11.        As to the claimed beatings the appellant suffered from her brother and ex-fiancé, it is evident from paragraph 36 that Judge Brown did not accept the account. He relied on the fact that the appellant claimed she had miscarried but had not sought any medical attention whilst in Pakistan. Although she had mentioned the incident to her GP in the UK, her admission that she had not sought medical attention for something which would have been traumatic undermined her reliability. The fact Judge Brown also relied on the failure of the appellant’s husband from making a claim for asylum at the earliest opportunity is also reasonable. Of course, the fact Judge Brown rejected this account meant he did not have to make a specific finding regarding past persecution. Similarly, the fact Judge Brown identified that the events involving the appellant’s husband in 2007 were immaterial to the current claim (see paragraph 34) meant that he need not consider that as an issue relevant to past persecution.

12.        Turning to the findings in relation to the documents, the arguments relied on by Mr Sellwood fail to engage with the findings actually made. The arguments seek to say that an alternative approach would have been possible. That, of course, does not identify an error on a point of law. Judge Brown questions the reliability of the newspaper adverts because he had no plausible explanation as to how the appellant’s brother and ex-fiancé would have been able to obtain posed photographs of the appellant and her husband. The adverts were small and the likelihood of being spotted by the friend of the appellant’s husband was minimal. Reasonable suspicions arose because of the convenient timing of the adverts. The finding was open to Judge Brown on the evidence. The same can be said for the death certificates. The lack of details of the cause of death and the spelling errors undermine what confidence could be placed in the documents.

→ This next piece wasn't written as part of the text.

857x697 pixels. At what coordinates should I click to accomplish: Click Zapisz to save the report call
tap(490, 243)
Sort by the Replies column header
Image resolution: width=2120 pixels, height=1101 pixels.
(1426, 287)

13.        Because I find that it was open to Judge Brown to disbelieve the appellant’s account because he has given clear and cogent reasons for coming to that conclusion, the remainder of the appellant’s complaints fall away. She is not a refugee or a person otherwise in need of international protection.

14.        I mention, for completeness, that no argument in relation to Judge Brown’s assessment of the appellant’s private and family life rights have been raised and therefore there is no need for me to make any findings in relation to those conclusions.

 

Decision

The appellant’s appeal to the Upper Tribunal is dismissed because there is no error on a point of law in the decision and reasons statement of Judge Brown.

His decision in relation to the appeal in the First-tier Tribunal is upheld.